Riazi Roya, Rafii Mahroukh, Clarke Joe T R, Wykes Linda J, Ball Ronald O, Pencharz Paul B
Division of Gasteroentrology/Nutrition, The Hospital for Sick Children, 555 Univ. Ave., Toronto, Ontario M5G 1X8, Canada.
Am J Physiol Endocrinol Metab. 2004 Jul;287(1):E142-9. doi: 10.1152/ajpendo.00431.2003. Epub 2004 Feb 17.
Maple syrup urine disease (MSUD) is an autosomal recessive disorder caused by defects in the mitochondrial multienzyme complex branched-chain alpha-keto acid dehydrogenase (BCKD; EC 1.2.4.4), responsible for the oxidative decarboxylation of the branched-chain ketoacids (BCKA) derived from the branched-chain amino acids (BCAA) leucine, valine, and isoleucine. Deficiency of the enzyme results in increased concentrations of the BCAA and BCKA in body cells and fluids. The treatment of the disease is aimed at keeping the concentration of BCAA below the toxic concentrations, primarily by dietary restriction of BCAA intake. The objective of this study was to determine the total BCAA requirements of patients with classical MSUD caused by marked deficiency of BCKD by use of the indicator amino acid oxidation (IAAO) technique. Five MSUD patients from the MSUD clinic of The Hospital for Sick Children participated in the study. Each was randomly assigned to different intakes of BCAA mixture (0, 20, 30, 50, 60, 70, 90, 110, and 130 mg.kg(-1).day(-1)), in which the relative proportion of BCAA was the same as that in egg protein. Total BCAA requirement was determined by measuring the oxidation of l-[1-(13)C]phenylalanine to (13)CO(2). The mean total BCAA requirement was estimated using a two-phase linear regression crossover analysis, which showed that the mean total BCAA requirement was 45 mg.kg(-1).day(-1), with the safe level of intake (upper 95% confidence interval) at 62 mg.kg(-1).day(-1). This is the first time BCAA requirements in patients with MSUD have been determined directly.

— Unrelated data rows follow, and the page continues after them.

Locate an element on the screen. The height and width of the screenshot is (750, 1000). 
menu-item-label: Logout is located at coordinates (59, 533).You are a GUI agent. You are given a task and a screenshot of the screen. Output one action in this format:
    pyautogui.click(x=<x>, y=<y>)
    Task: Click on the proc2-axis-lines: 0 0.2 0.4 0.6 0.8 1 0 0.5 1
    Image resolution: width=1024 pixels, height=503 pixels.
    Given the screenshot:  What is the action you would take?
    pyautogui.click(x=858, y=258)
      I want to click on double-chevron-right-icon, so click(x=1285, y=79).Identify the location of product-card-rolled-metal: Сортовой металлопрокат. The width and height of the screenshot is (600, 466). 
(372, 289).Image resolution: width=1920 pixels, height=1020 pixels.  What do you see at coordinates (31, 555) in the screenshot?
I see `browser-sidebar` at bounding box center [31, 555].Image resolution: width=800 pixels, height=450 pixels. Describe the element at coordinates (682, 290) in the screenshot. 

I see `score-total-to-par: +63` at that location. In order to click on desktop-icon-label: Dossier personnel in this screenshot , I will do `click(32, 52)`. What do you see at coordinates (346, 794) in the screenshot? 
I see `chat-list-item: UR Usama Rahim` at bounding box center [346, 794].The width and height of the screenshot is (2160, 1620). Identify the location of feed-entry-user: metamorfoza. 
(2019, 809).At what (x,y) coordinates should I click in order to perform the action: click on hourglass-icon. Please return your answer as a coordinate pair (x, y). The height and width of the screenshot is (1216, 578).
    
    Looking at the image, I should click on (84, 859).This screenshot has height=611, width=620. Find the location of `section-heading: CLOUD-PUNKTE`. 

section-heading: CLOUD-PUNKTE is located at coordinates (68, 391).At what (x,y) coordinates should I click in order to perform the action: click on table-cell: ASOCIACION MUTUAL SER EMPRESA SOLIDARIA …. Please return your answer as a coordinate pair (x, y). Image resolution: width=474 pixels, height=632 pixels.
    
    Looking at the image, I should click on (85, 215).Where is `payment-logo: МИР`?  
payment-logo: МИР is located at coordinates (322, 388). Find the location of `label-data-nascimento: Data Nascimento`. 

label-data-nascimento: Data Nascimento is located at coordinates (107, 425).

枫糖尿症(MSUD)是一种常染色体隐性疾病,由线粒体多酶复合体支链α-酮酸脱氢酶(BCKD;EC 1.2.4.4)缺陷引起,该酶负责支链氨基酸(BCAA)亮氨酸、缬氨酸和异亮氨酸衍生的支链酮酸(BCKA)的氧化脱羧反应。该酶的缺乏导致人体细胞和体液中BCAA和BCKA浓度升高。该疾病的治疗旨在将BCAA浓度维持在毒性浓度以下,主要通过限制BCAA摄入量的饮食来实现。本研究的目的是通过使用指示剂氨基酸氧化(IAAO)技术,确定因BCKD显著缺乏导致的经典MSUD患者的总BCAA需求量。来自病童医院MSUD诊所的5名MSUD患者参与了该研究。每人被随机分配不同摄入量的BCAA混合物(0、20、30、50、60、70、90、110和130 mg·kg⁻¹·d⁻¹),其中BCAA的相对比例与蛋清蛋白中的相同。通过测量l-[1-(¹³)C]苯丙氨酸氧化为¹³CO₂来确定总BCAA需求量。使用两阶段线性回归交叉分析估计平均总BCAA需求量,结果显示平均总BCAA需求量为45 mg·kg⁻¹·d⁻¹,安全摄入量水平(95%置信区间上限)为62 mg·kg⁻¹·d⁻¹。这是首次直接确定MSUD患者的BCAA需求量。